— Begin Selection —
1998 western drama series

Legacy is an American western drama series starring Brett Cullen which aired on UPN for eighteen episodes from 1998 to 1999. The series is set on a Kentucky horse farm soon after the American Civil War. Cullen's character of Ned Logan is the 42-year-old widowed patriarch of the family. The series focuses on domestic and romantic crises, such as the arrival of 17-year-old orphan Jeremy, and Sean Logan's interracial affair with the daughter of a former slave.

==Overview==
A family-run horse farm nestled among the rolling bluegrass country provides the picturesque backdrop for Legacy, a family drama series that chronicles the proud and close-knit Logan family as they struggle to maintain their deep-seated family values of hard work and integrity in a society increasingly driven by money, power, and self-indulgence.

My grandfather came to this country 100 years ago and built an incredible life for his family out of nothing. This land means everything to us... He left us a legacy – to give others less fortunate than we are a chance to turn their lives around." – Ned Logan.

In Legacy, Ned seeks to pass on the "legacy" of his Irish ancestors – to build a solid foundation of love and support for his family while giving others less fortunate a chance to make better lives for themselves. Beyond stables of horses and acres of farmland, Ned must keep sight of his family, whose lofty ambitions, romantic entanglements, and mischievous adventures ensure the Logans notoriety within social circles. Eldest son Sean (Grayson McCouch) is a handsome, charismatic young man with a promising future and a secret love that could threaten his dreams; Clay (Jeremy Vincent Garrett), the passionate, yet hot-tempered son, who often feels that his father's compassion for others does not extend to him; Alice (Lea Moreno), an upright and conflicted teenager forced by her mother's death to play the maternal role in the family, but still searching for her own identity; and Lexy (Sarah Rayne), the youngest and most willful of the offspring, who often demonstrates wisdom beyond her years.

Adding drama to the family's already delicate balance is Jeremy (Ron Melendez), a street-wise and troubled 17 year-old orphan from New York who is taken in by Ned Logan. With a history of dishonesty and petty crime, Jeremy finds himself a fish out of water as he builds both relationships and rifts with the rest of the family.

Legacy ran for 18 episodes before being cancelled. The show was cancelled mid-story, without story resolution.
— End Selection —
Required work =>
Using the overview of the series Legacy, please explain in one to three sentences why Alice fills the maternal role in the Logan family.
— Begin Data supplied —
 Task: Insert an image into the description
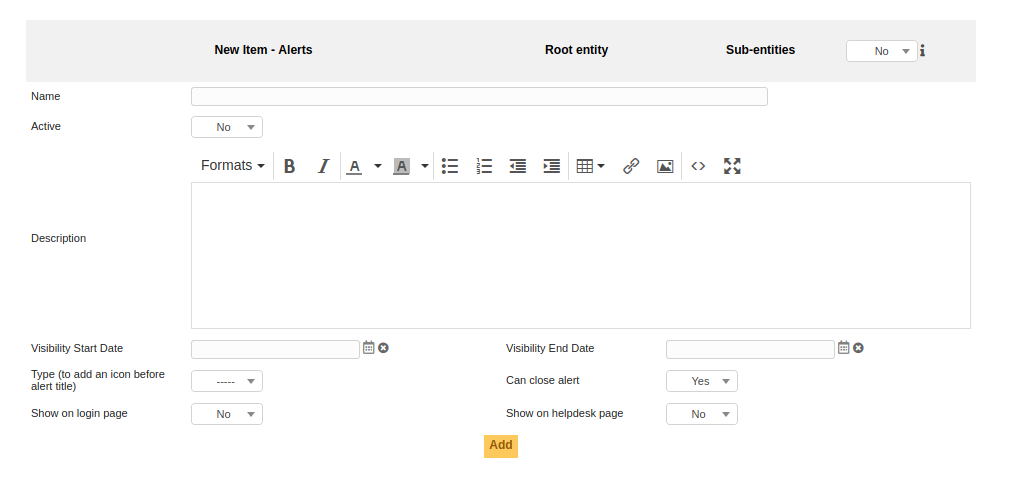pyautogui.click(x=665, y=166)
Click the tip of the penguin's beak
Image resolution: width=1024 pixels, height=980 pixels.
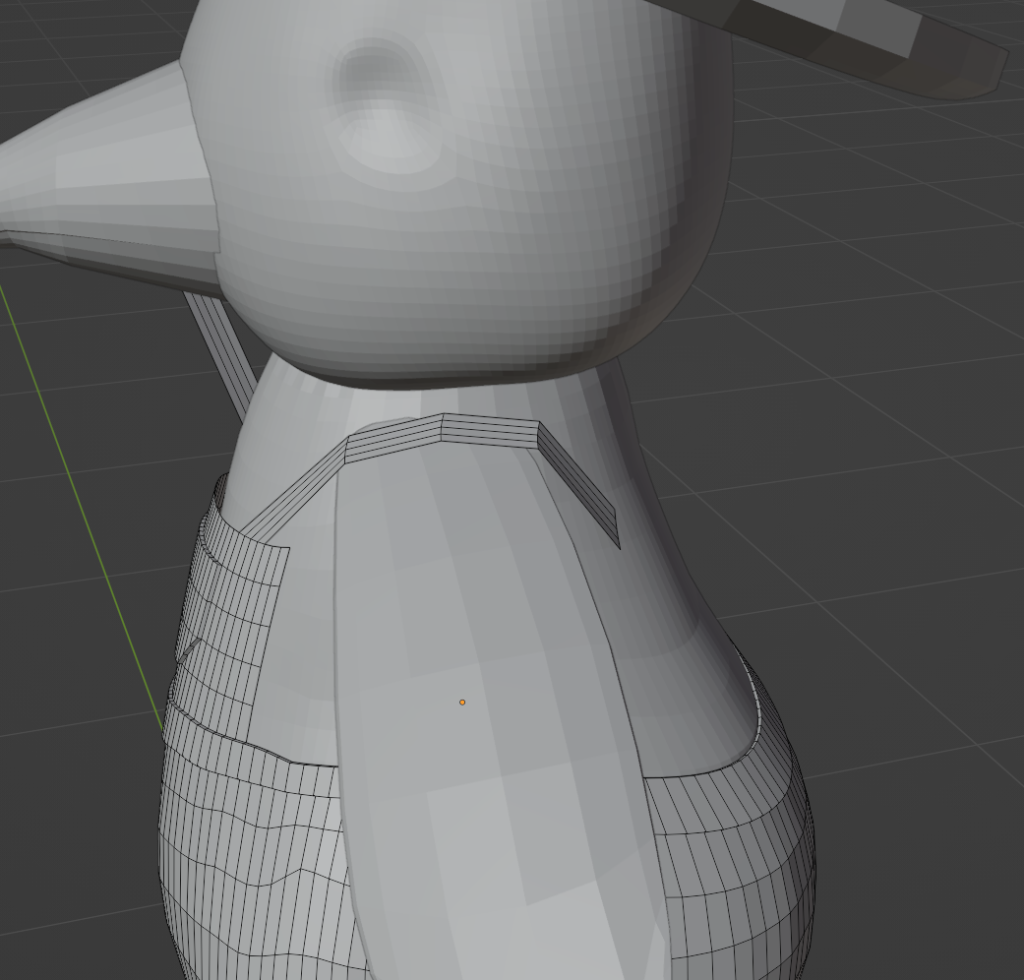tap(8, 190)
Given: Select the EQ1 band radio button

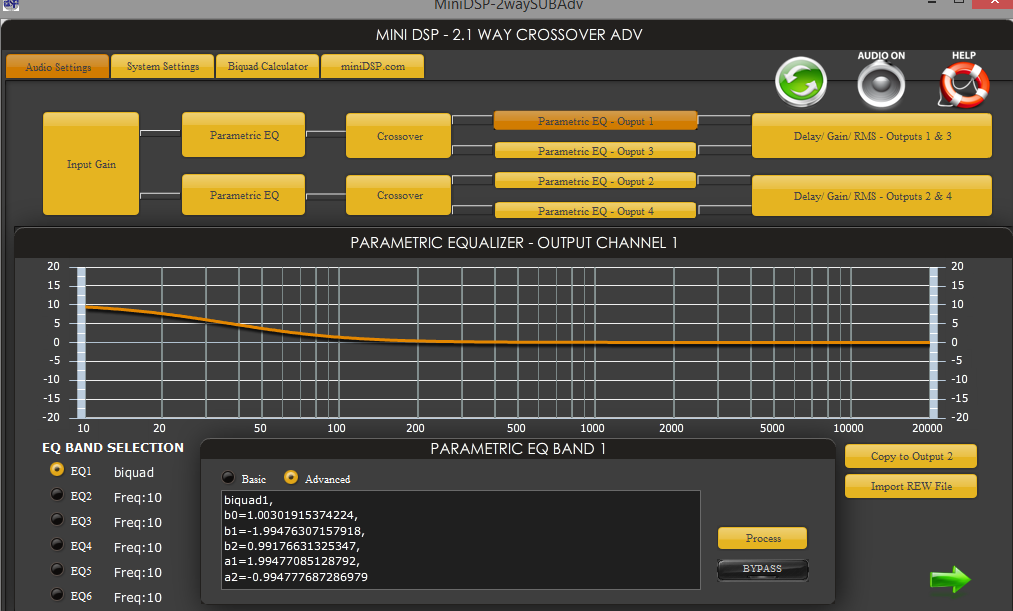Looking at the screenshot, I should click(58, 470).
— End Data supplied —
Response for this exercise =>
Her mother's death forces her into the maternal role. She is an upright but conflicted teenager who is still searching for her own identity.